## How repositories work in joborun and how you can add to them locally ## #### [[Back to the top joborun wiki page|index.md]] #### #### Repositories #### All our instructions are "suggestions" on how you should do it, not some rule, but if you deviate and run into problems it would take longer for us to understand what you did different to figure out why it didn't work. If we all do things the same way we can share easier and make sure the software produced is more reliable. When you download a package by pacman to install or upgrade, a copy is saved in /var/cache/pacman/pkg directory. This is a default location you can change, but few people have found a reason to. We save our own created packages in three locations:
/var/cache/jobcore
/var/cache/jobextra
/var/cache/jobcomm
So when you make a jobcore package, say coreutils, it goes into /var/cache/jobcore We also create /var/cache/jobcore-archive and /var/cache/jobextra-archive directories. When a package is upgraded, before we move the new one in the jobcore repository we move the older package to jobcore-archive. This is optional but we test each package before we send it up to the repository, in case something goes bad, we can easily revert to the previous edition. #### Example: ####
2.5M Dec 21 18:53 /var/cache/jobcore/coreutils-9.0-02-x86_64.pkg.tar.lz
2.5M Jan 10 15:17 /var/cache/jobcore-archive/coreutils-9.0-01-x86_64.pkg.tar.lz
We changed our release numbering convention around Dec20th2021 to just adding a 0 in front of the Arch release. So if you see arch coreutils-9.0-3 and we have coreutils-9.0-02 we need to run an upgrade and see why Arch upgraded as well. So say you built your first 20 jobcore packages and you want to make a local repository database:
% sudo repo-add /var/cache/jobcore/jobcore.db.tar.gz /var/cache/jobcore/*pkg.tar.lz 
You can substitute in your pacman.conf our osdn mirror with your local repository and you will see you have 20 pkgs in there, the ones you made. What happens when pacman tries to install one of those? If first "downloads" the pkg from the repository, even though it is local. So it really makes a copy from /var/cache/jobcore to /var/cache/pacman/pkg. So now you have the same file twice, doubling the local space it takes. To avoid this, do as we do:
sudo ln -s /var/cache/jobcore/*.pkg.tar.lz /var/cache/pacman/pkg/
So when pacman tries to install the package it sees already a copy in your local directory (even though it is just a link) and doesn't try to download copy from your repository. You replicate the same logic and instructions for jobextra, just switch jobcore for jobextra everywhere. For those who really like what we do and like to build their own, after the initial installation, and building everything from source yourself, all you need for upgrades is refreshing the .git for jobcore and jobextra. YOU NEVER HAVE TO DOWNLOAD BINARIES AGAIN! Except of course for all those packages we don't build yet, and you get from Obarun or Arch. But since you are becoming more proficient you can get the PKGBUILDs for any package you want and build it locally. Obarun's git https://git.obarun.org/pkg
wget https://git.obarun.org/pkg/obextra/colord/-/raw/master/trunk/PKGBUILD
and you get the recipe for colord Arch's source repo is like this:
wget https://gitlab.archlinux.org/archlinux/packaging/packages/arch-install-scripts/trunk/PKGBUILD
Community pkgs are a little different but the rest are like the above.

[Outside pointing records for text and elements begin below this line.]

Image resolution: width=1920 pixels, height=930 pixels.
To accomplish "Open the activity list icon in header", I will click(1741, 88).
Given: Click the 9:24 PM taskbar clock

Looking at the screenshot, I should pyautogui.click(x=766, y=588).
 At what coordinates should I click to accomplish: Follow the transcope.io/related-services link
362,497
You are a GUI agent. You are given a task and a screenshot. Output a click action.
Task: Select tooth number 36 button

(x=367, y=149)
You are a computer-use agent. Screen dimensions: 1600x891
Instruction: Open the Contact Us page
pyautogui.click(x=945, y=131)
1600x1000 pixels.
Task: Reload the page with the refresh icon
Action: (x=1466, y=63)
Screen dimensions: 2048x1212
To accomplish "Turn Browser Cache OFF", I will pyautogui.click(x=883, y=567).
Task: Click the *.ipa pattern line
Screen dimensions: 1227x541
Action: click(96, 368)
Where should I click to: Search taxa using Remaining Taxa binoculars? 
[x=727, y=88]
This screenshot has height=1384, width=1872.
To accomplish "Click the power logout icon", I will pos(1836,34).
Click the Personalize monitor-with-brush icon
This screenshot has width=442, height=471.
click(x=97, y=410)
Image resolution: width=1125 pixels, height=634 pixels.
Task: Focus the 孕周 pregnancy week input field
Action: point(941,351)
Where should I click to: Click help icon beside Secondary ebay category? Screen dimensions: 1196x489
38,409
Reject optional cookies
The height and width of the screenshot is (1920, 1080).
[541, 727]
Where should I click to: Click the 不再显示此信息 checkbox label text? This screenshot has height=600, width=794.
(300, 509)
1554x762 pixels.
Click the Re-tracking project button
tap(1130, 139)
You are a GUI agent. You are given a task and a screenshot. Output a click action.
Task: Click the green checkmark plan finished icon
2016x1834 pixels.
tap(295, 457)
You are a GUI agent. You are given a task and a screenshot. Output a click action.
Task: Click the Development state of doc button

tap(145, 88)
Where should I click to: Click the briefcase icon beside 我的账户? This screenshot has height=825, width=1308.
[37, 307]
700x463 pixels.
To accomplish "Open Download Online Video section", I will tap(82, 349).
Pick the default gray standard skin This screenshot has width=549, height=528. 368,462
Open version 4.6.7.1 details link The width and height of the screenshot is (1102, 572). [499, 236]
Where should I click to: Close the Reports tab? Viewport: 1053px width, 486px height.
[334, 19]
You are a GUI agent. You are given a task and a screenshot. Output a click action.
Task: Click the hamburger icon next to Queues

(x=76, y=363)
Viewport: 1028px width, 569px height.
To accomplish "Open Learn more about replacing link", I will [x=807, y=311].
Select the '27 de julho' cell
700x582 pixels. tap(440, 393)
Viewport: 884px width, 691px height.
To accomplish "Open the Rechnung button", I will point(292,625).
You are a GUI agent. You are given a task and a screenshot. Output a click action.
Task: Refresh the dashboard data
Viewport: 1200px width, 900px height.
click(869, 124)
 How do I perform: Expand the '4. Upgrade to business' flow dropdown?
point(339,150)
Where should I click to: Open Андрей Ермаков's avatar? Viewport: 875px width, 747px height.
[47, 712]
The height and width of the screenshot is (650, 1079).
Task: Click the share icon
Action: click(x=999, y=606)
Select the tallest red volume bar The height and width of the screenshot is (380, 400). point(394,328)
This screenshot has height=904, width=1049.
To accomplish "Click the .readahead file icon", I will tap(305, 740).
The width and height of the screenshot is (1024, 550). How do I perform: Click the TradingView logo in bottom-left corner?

wget https://gitlab.archlinux.org/archlinux/packaging/packages/asciidoc/trunk/PKGBUILD
You can use cower for getting AUR pkgbuilds,
% cower -d librewolf-git  
for example and the whole trunk directory for the package is installed in the name of librewolf-git directory. Cower is very nice and reliable, it was abandoned or finally developed, and is now adopted by Eric Vidal in Obarun. Recnetly when Arch changed the AUR addressing scheme it needed a commit, so it is now officially an Obarun in-house software. Another good tool for snapping pkgbuilds and the entire trunk of the source from Arch is pbget, and we build this package in jobextra.
% pbget --trunk linux-hardened 
If there is testing this is the version you get. simply pbget linux-hardened gets you the "stable" version. If there is no testing you get the stable version either way. It is not rocket science, is it. Why don't so many people think of Arch as a source based distro?